EMAC 2321 – Writing and Research for New Media
Within the past 2 weeks we have been discussing the differences between Broadcasting and Blogging.
Broadcasting, as we defined in class, is TV (news), Radio, and in some cases Print (news papers).
Blogging is text written by an individual, or small group that can be about any interest the writer may have.
We read Say Everything and Broadcast Institutions, Community Values; both talk about the differences between Broadcasting and Blogging. Scott Rosenberg, writer of Say Everything, pointed out some differences between Broadcasting and Blogging that we discussed further in class. Blogging is posed in reverse chronicle order, is has a narrow, or niche, audience/sub-culture, the writings are raw and personal, there is a 2-way conversation taking place on blog sites, there can be links and hypertext with a blog post to lead to additional information that supports the topic, and in Rosenberg’s writings he talked about aggregation. Aggregation is a collective page of links that lead to other blog sites, usually about the same topic(s). In the reading and in class we discussed how this could be useful and harmful. Useful because it will pop up on search engines and is more likely to be opened and read by the view than a single blog on the 5th page of you search. Aggregation can also help build connections between stories and other blogs, like a networking web of similar and support topics. It is also a new way to ‘reuse’ or ‘remix’ information found on multiple blogs to make a better blog with better information/a better story. On the Broadcasting side of it all they are looking to reach a big, broad audience, they have rules and standards that are put in play by the industry, there is only a 1-way distribution, meaning that views can not interact with the host, and a big factor is that money is involved, reporters have to focus on income so they will report on what will sell not necessarily what they are passionate about.
We went further into our discussion about the Writer vs. the Industry. Writers, who are successful, must be creatable, they have to build a popular and positive reputation, and they tend to be more personal in their writings. These techniques lead to more readers that become followers who will interact with a blog by communicating, posting additional reading material, etc. In the industry the reporter had to report facts (they HAVE to be creatable) and tell an authentic story, something new and fresh.

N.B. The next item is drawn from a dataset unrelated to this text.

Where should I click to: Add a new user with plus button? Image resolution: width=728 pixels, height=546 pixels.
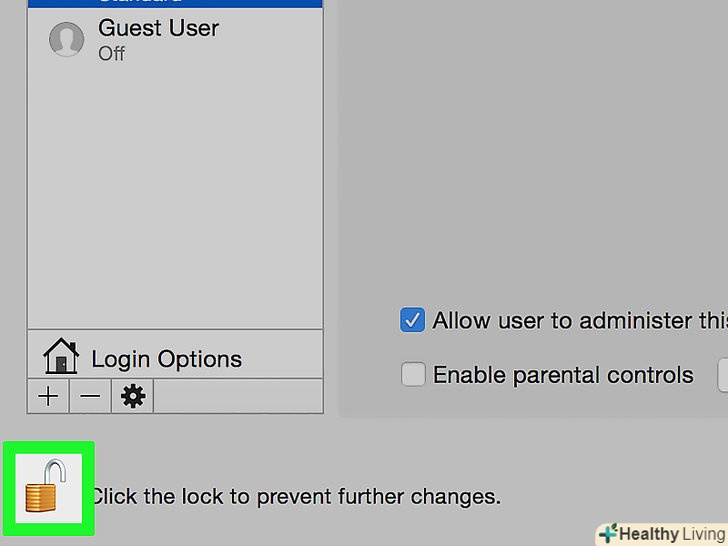[48, 397]
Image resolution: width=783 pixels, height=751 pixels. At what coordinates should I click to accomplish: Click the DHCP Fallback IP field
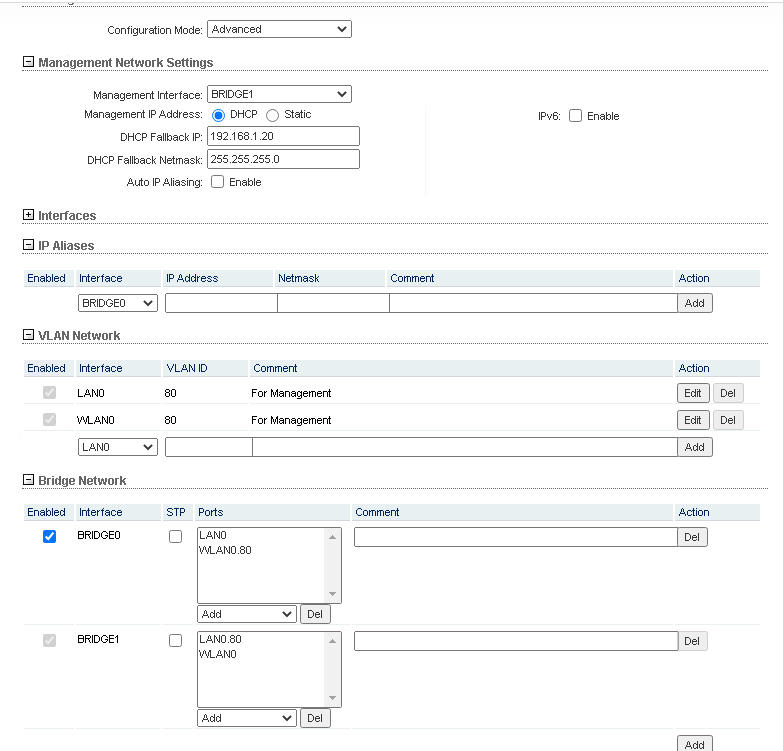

In our 2nd reading, Broadcasting Institutions, Community Values written by Clay Shirky, was explaining how blog communities are created and how they grow. We discussed the 5 ‘rules of thumb’ that Shirky explained in his writings.
1. Audiences are built. Communities grow.
We talked about the difference between an audience and a community. We talked about how the word ‘grow’ was a very natural world that really highlights that a community is natural it cannot be built, it needs room to stretch out and grow.
2. Communities face a tradeoff between size and focus.
In class we said there is a division between the size of a community and where it’s focus is. If the community stays small you have a small audience but the discussions are focused on the writer’s topic and everyone is in agreement. For lager communities they tend to loose the writer’s focus and they can start building their own ideas that can be different and far off topic than then the original discussion.
3. Participation matters more than quality.
“Publish, then filter” – there is a new way of writing, blogs seems to publish something and they after they fact they go back and edit, ‘filter,’ readers so a lot of this editing own their own by adding supporting links to the topic and making changes to the original text. Readers also edit by choosing what to read. In broadcasting the edits are done first before anything is published or announced.
4. You may own the software, but the community owns itself.
Communities have ruled to govern itself; you can now make a community do what you want. You have to let them explore and use the tools that you (the software) has provided for them to make the space their own and use it they way they want. As an owner of the software you have be able to let the community be free.
5. The community will want to build. Help it, or at least let it.
Ask yourself, what are the motivations the passion of the community? You, the writer, have to show the readers that you are as enthusiastic about the same motivations and passions as they are. You have to engage your readers!
I find that one of the biggest differences between Broadcasting and Blogging is the interaction, the 1 or 2-way communication that takes place with the host. Blogging may not be as creditable as Broadcasting but it becomes more interesting and more rich with every additional commit a community member posts. It is more personable and as humans we want interaction with other humans, we want to be connected, we want to read about personal stories that may relate to our own lives. Broadcasting will never be able to reach this level of personable conversations unless it turns into a blog.
After really reading, re-reading, discussing, and writing about what the differences are I found that for me, I like and will follow both Broadcasting and Blogging. Broadcasting, for me, is visual, it tells me big stories (that in most cases I rather not hear), and gives me the big picture. I then find myself writing my own blog or reading someone’s blog about a topic I saw on the news (broadcast) or I start reading/writing about topics that I find interesting that broadcasting will never talk about. As and EMAC and ATEC student I find that in this world of technology that we live in you have to be able to adapt, and adapt quickly in order to survive, and that is exactly what I intend to do. Learn new ways to communicate, to express my self, to explore new opinions from others and find the best way to ‘broadcast’/advertise yourself to a small community that is forces as well as a broad audience that may find that you are what they are looking for and will in turn join your following community.